TASK PROMPT
Beginning with the line that includes "This screenshot has" and ending with the last line of the entries below, set down each line exactly; include no pictures.

[Dataset entries]
--- --- ---

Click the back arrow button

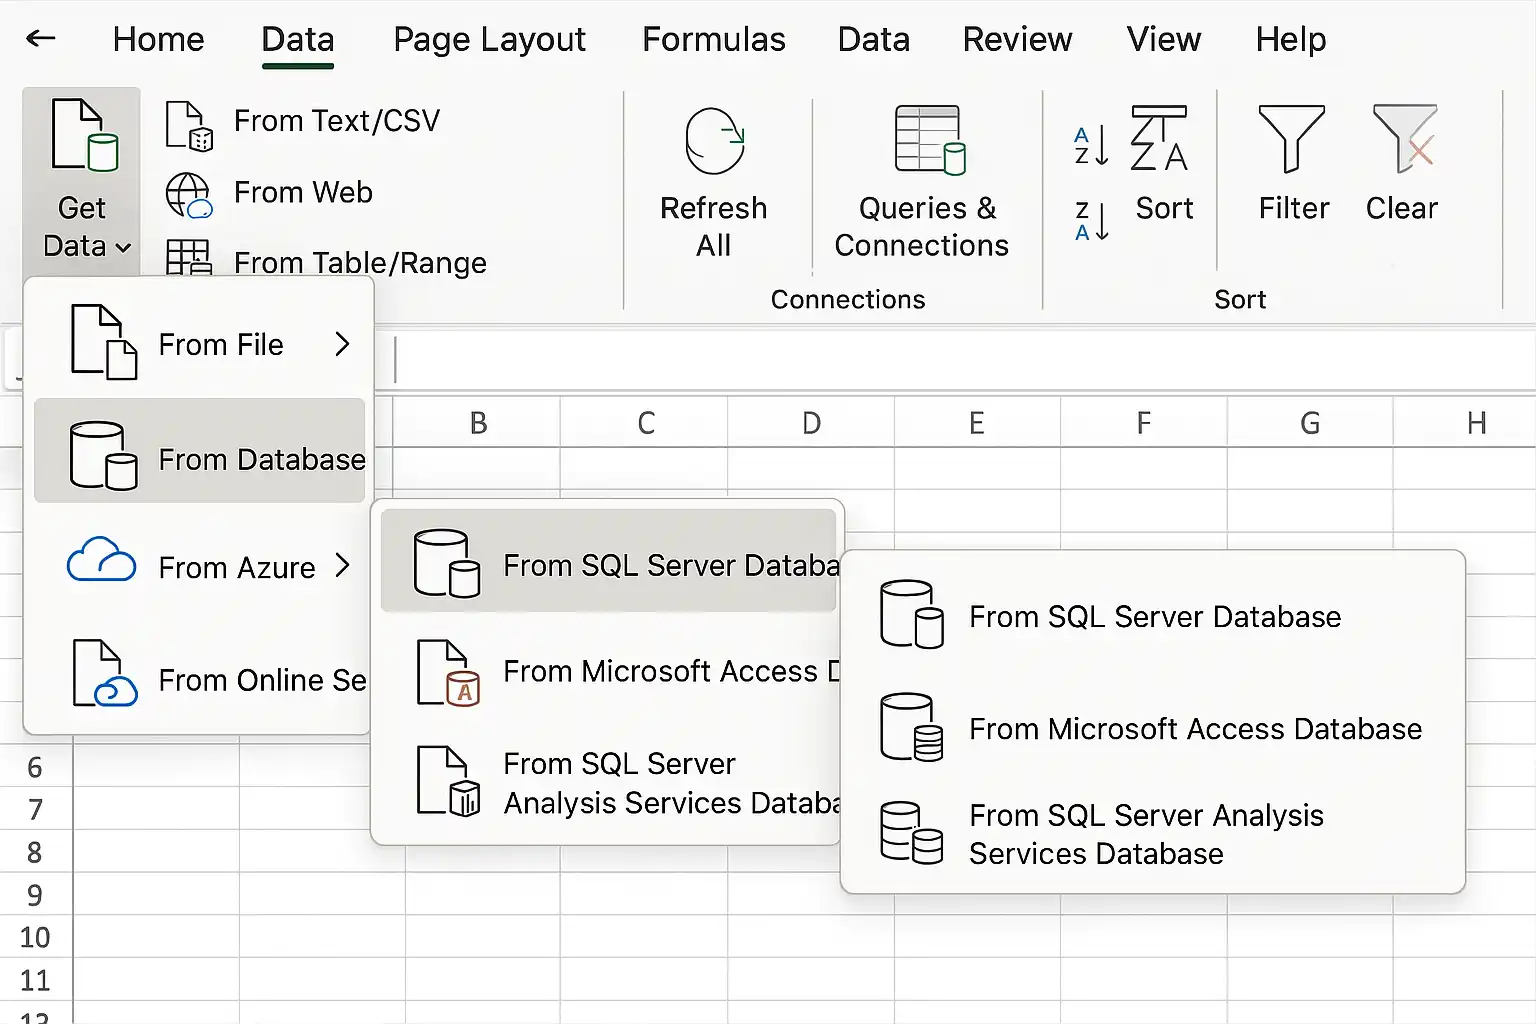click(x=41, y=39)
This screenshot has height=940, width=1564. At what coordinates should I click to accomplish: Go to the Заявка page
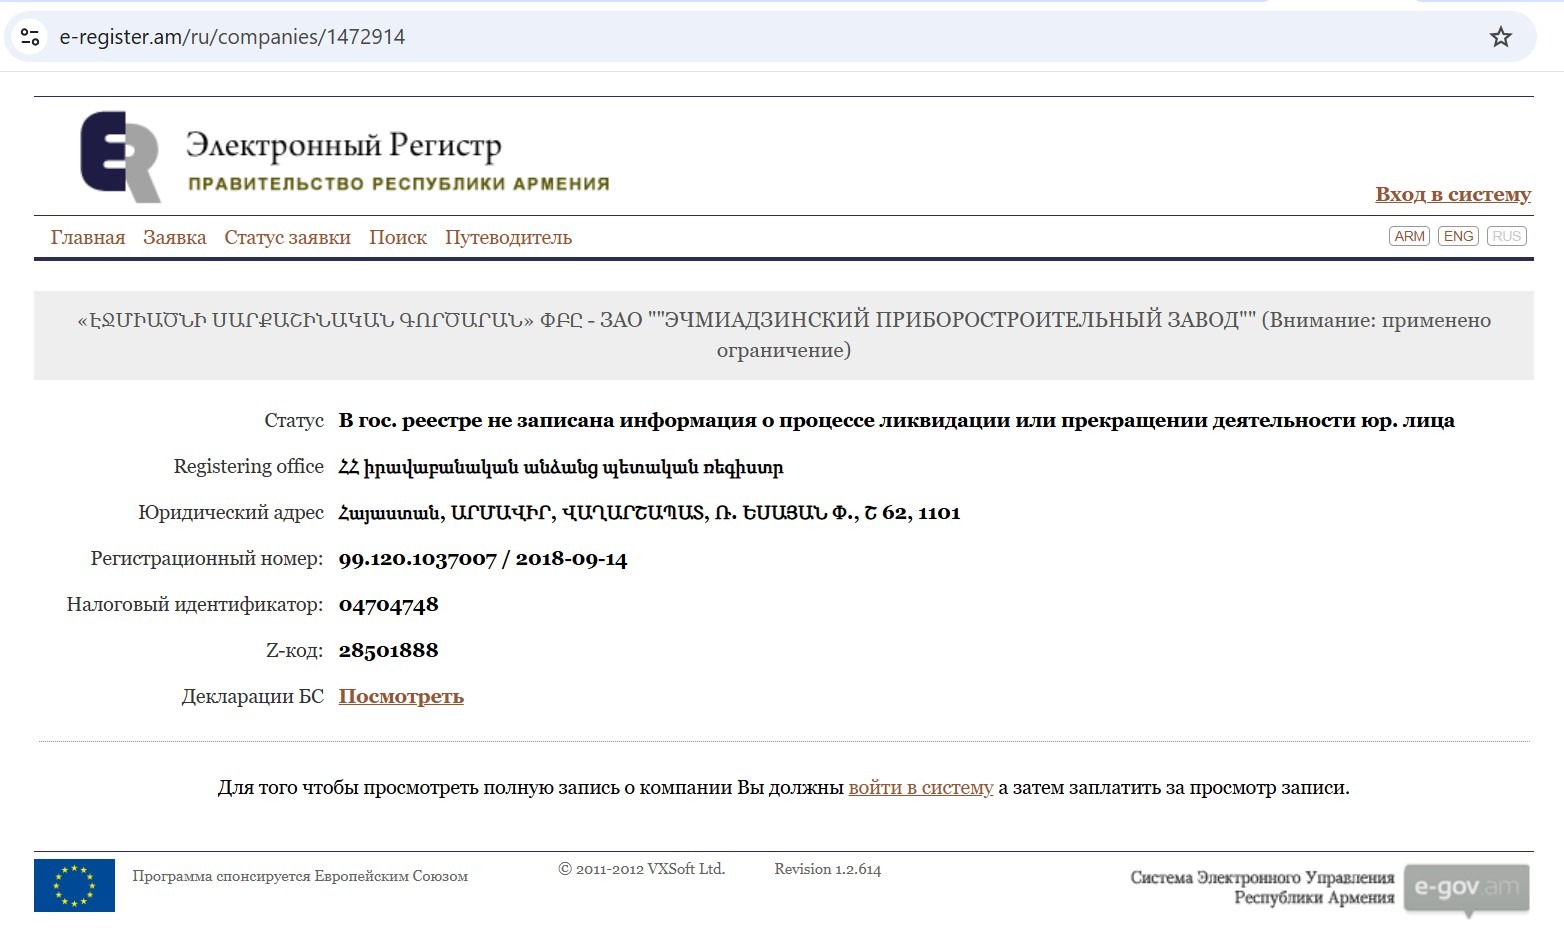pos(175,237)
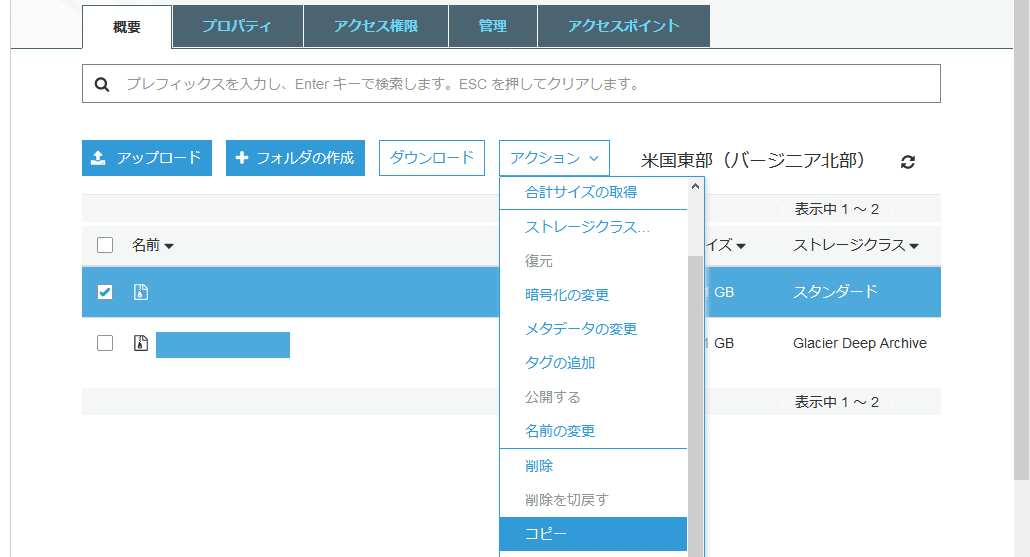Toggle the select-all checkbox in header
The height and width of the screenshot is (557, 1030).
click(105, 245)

--- --- ---

SOLVED PROBLEM
This screenshot has height=940, width=1564. At what coordinates should I click to accomplish: Go to the Заявка page
pos(175,237)
Toggle the select-all checkbox in header
The height and width of the screenshot is (557, 1030).
click(105, 245)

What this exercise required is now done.